• Testo citato:
= = = = = = =
Da qui, partivano altri due canaloni, uno in direzione nord, chiamato Canale o Cupa Vrito, e un altro in direzione ovest, chiamato Canale o Cupa di Fontanarosa. Proseguendo per il Canale Vrito, dopo circa duecento-trecento metri, si raggiungeva la Fontana di Maletiempo, sita sul costone di sinistra, a cinque o sei metri dal livello del fondo stradale, che fungeva da mulattiera e da letto per un fiume che rendeva inagibile o troppo pericolosa la strada nell’epoca delle piogge.
La chiamavano fontana, ma era soltanto una semplice vasca ricavata nel tufo, dalle dimensioni di un paio di metri quadrati circa ed altrettanto profonda. In essa si raccoglievano le acque sorgive che sgocciolavano continuamente, anche per tutta l’estate, dalle pareti di tufo, che ad essa sovrastavano.
Questo pozzetto fungeva anche da abbeveratoio per tutte le bestiole della zona ed era una preziosa riserva di acqua, fresca e pulita, per tutti coloro che raramente frequentavano quella solitaria zona e per tutti quelli che in tempi antichi erano probabilmente vissuti nella contigua grotta.
Lo si deduce dal fatto che sul lato sinistro della cosiddetta fontana, ad un livello di circa mezzo metro più alto, c’era una strana caverna ricavata nel tufo del ripido costone.
Non era molto grande, ma sufficiente per la dimora di un’intera famiglia, anche se numerosa. Si affacciava a picco sul canalone e vi si accedeva con degli scalini ricavati nel tufo, che erano molto consumati, non tanto dall’uso, quanto dal tempo e dalle intemperie.
= = = = = = =
• Dati mostrati:
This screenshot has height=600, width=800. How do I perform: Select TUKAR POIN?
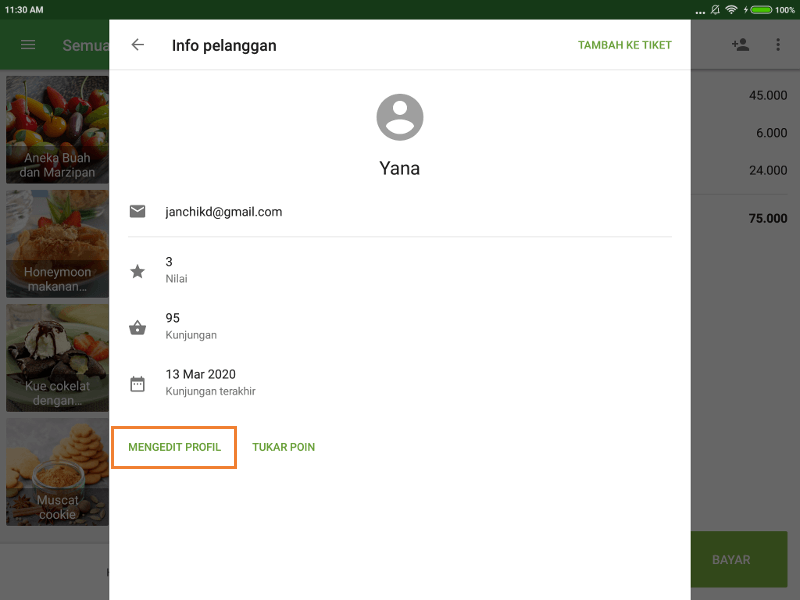(283, 447)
= = = = = = =
• Da fare:
Puoi trascrivere senza modifiche il brano del testo sulla Fontana di Maletiempo, cominciando da "Da qui, partivano" e arrivando fino a "nell’epoca delle piogge."?

• Risposta:
Da qui, partivano altri due canaloni, uno in direzione nord, chiamato Canale o Cupa Vrito, e un altro in direzione ovest, chiamato Canale o Cupa di Fontanarosa. Proseguendo per il Canale Vrito, dopo circa duecento-trecento metri, si raggiungeva la Fontana di Maletiempo, sita sul costone di sinistra, a cinque o sei metri dal livello del fondo stradale, che fungeva da mulattiera e da letto per un fiume che rendeva inagibile o troppo pericolosa la strada nell’epoca delle piogge.